Football can be an unpredictable experience at the best of times, and under the guidance of messrs. McClaren and now Cotterill, Nottingham Forest fans have endured a turbulent season both on, and off the pitch.
As ever, the beautiful game retains it’s ability to provide both feelings of deep despair one week and complete euphoria the next. I only have to cast my mind back two weeks ago to a weeknight game against Doncaster. A game where I was met with a fresh bout of optimism following a shock victory away to Birmingham City, only to leave the game with a bitter taste in my mouth and the boos of a perturbed crowd ringing in my ears following a performance that left much to be desired.
There has been plenty of criticism for Mr Cotterills choice of tactics, and his re-arranged side to face Doncaster, giving Andy Reid a breather and shuffling key players out of position to find space for Captain Luke Chambers certainly won him no friends.
The following games at home to Millwall and then away to Derby County couldn’t have been more different. With Reid back in the side and Garath McCleary back on his favoured right wing, Forest appeared a much-improved side and one that had grown in confidence. With two wide players who can actually run at a defence and provide penetrating balls in the box, we were able to despatch the South Londoners with 3 superb goals and though the temptation to revert to the odd long ball when under pressure was still present, there was an undeniable difference in our game play.
The less said about the game against Derby at Pride Park the better. In stark contrast to the previous game, we threw any offensive tactics to the wind and the result was a scrappy, sorry example of a football match. So much so that the unsavoury chants between fans meant that the game sadly made the headlines for all the wrong reasons. If ever there was a game to chalk up as a loss and move on – it was this one.
It is however, clear that from recent victories we are much more likely to pick up points when we use our width in both Reid and McCleary whilst adopting an attacking mentality instead of the highly useless hit and hope.

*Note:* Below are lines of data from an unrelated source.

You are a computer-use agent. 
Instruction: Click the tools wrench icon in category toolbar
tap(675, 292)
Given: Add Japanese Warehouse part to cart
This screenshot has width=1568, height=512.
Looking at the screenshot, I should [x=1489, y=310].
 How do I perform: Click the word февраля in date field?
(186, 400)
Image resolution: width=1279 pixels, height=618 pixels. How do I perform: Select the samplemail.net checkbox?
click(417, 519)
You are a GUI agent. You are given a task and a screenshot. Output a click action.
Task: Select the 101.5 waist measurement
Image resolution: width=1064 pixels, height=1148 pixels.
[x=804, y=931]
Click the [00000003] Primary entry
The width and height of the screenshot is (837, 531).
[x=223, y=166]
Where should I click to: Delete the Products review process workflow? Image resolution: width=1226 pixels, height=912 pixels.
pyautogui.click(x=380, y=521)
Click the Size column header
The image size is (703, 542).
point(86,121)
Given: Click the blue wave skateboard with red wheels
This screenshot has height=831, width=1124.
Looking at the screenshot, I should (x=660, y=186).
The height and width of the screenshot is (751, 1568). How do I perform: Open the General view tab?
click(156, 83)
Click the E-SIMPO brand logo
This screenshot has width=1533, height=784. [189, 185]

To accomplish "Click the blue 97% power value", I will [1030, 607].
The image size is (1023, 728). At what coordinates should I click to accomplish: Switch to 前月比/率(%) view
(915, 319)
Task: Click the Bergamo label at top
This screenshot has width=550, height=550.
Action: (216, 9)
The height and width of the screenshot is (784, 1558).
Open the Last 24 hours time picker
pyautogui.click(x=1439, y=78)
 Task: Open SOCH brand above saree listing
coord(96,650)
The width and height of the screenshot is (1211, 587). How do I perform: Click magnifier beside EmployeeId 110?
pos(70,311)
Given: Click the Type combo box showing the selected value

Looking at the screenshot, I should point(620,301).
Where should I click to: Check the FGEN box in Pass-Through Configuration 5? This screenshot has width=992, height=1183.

Without a game to play on Saturday, we were lucky that other results went our way – and the club remains 4 points clear of the relegation zone. This evening’s visit to Elland Road provides Forest with much needed chance to get back on course, and a victory would allow the club to move up to 19th ahead of Millwall, should they lose away to Doncaster Rovers.
This of course, is easier said than done. With Leeds sitting in 10th place and a newfound confidence under gaffer Neil Warnock, as well as their 4-0 thrashing of us earlier this season at The City Ground behind them, Warnock’s team are likely to be brimming with confidence. Forest would do well in embracing an underdog mentality whilst recalling that game from late November, and using it as inspiration to match the levels reached against Birmingham City at St Andrews.
Ultimately we face a tough run in, and with just ten games remaining, Forest must look to take one game at a time. No game is more important than the next and we must look to take the points whenever possible. Now that the manager has found his strongest team, I can only hope that he will stick with it. In fact after all the chopping and changing he has been forced to do this season, he would be mental not to, wouldn’t he? And as much as the fans dislike the brand of hoof-ball that has crept into most games this season, it’s helpful to remember that this tactic was also deployed under Billy Davies – a fact that no amount of rose tinted glass will erase (just ask Robbie Earnshaw how many balls he was expected to pluck out of the sky).
It is however clear, that from recent victories we are much more likely to pick up points when we use our width in both Reid and McCleary whilst adopting an attacking mentality instead of the highly useless hit and hope. Simply put, Reid and McCleary must play.
As much as the fans may want him out, our current financial constraints mean Steve Cotterill is going no-where, and with games away at 2nd placed Reading and 7th placed Hull in the space of a week as well as tough home encounters with Brighton and Blackpool among others to come beforehand, it is imperative that we all start pulling in the same direction and turn any abuse into encouragement to help keep our team afloat.
After all, there is a glimmer of light at the end of the tunnel and should Steve Cotterill manage to survive the dreaded drop into League One - his reign, regardless of all the criticism he has received would ultimately be deemed a success.